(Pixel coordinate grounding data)
********

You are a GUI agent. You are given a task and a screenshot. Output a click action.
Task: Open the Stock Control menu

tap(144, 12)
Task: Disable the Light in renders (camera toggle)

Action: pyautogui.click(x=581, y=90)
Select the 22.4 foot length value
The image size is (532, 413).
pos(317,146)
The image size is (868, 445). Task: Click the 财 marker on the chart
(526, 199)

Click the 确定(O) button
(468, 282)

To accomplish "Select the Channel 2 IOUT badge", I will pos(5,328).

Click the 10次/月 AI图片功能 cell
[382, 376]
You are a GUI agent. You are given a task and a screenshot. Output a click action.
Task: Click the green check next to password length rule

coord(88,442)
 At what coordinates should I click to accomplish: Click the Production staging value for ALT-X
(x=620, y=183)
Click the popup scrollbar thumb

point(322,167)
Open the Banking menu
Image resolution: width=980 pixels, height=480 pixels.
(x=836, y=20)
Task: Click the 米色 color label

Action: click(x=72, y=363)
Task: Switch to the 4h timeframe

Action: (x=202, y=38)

********

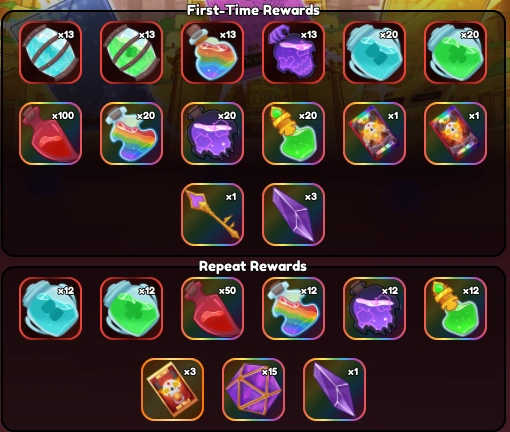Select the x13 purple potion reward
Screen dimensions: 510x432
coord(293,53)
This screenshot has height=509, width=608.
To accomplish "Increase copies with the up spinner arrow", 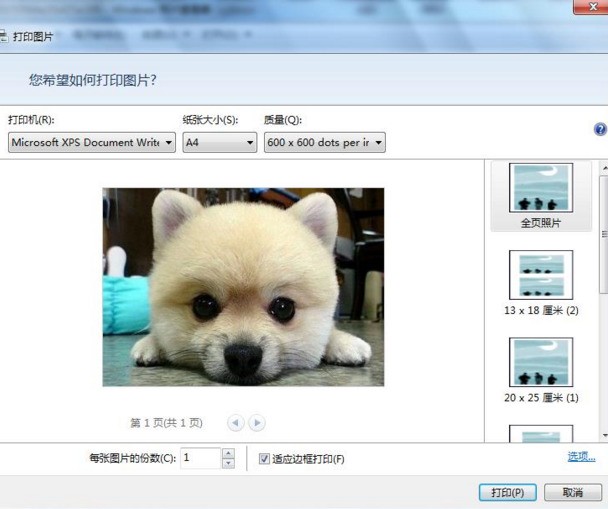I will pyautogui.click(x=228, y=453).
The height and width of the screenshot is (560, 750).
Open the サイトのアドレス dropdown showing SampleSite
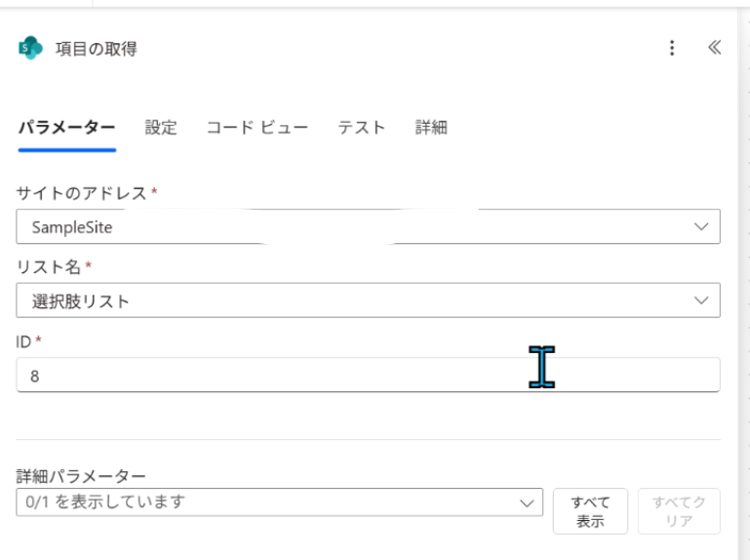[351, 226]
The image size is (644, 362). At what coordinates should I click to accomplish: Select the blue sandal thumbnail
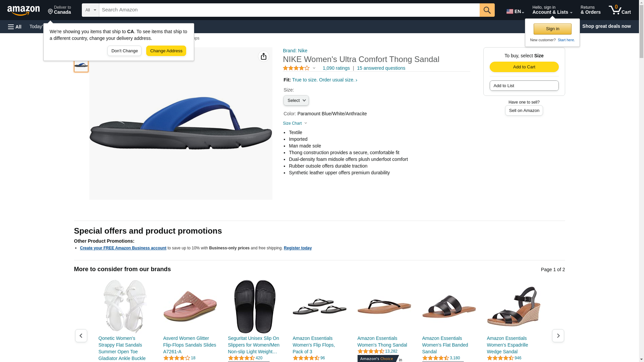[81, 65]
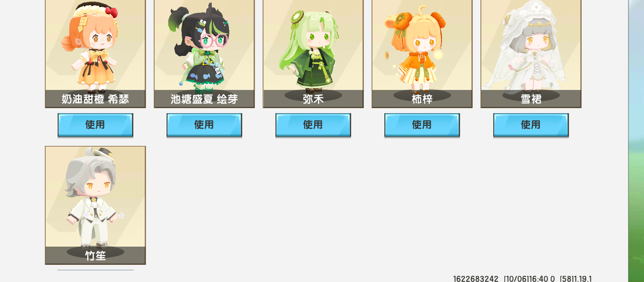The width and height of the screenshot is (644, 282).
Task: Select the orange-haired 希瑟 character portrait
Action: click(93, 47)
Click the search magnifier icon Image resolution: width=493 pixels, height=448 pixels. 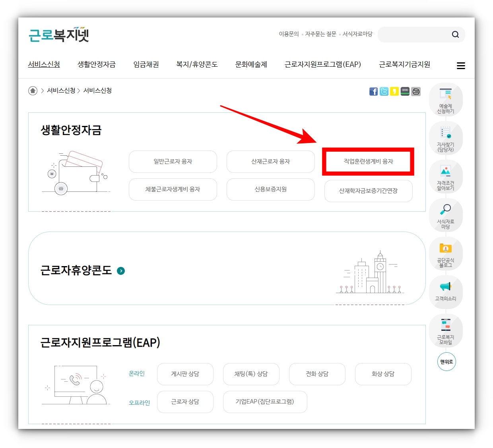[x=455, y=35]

********

Retype the records above, but only those lines that fall between the line containing "Task: Click the green" and the line containing "Open the Banking menu", with both of those lines included, exactly as written.

- [Expected answer]
Task: Click the green check next to password length rule

coord(88,442)
 At what coordinates should I click to accomplish: Click the Production staging value for ALT-X
(x=620, y=183)
Click the popup scrollbar thumb

point(322,167)
Open the Banking menu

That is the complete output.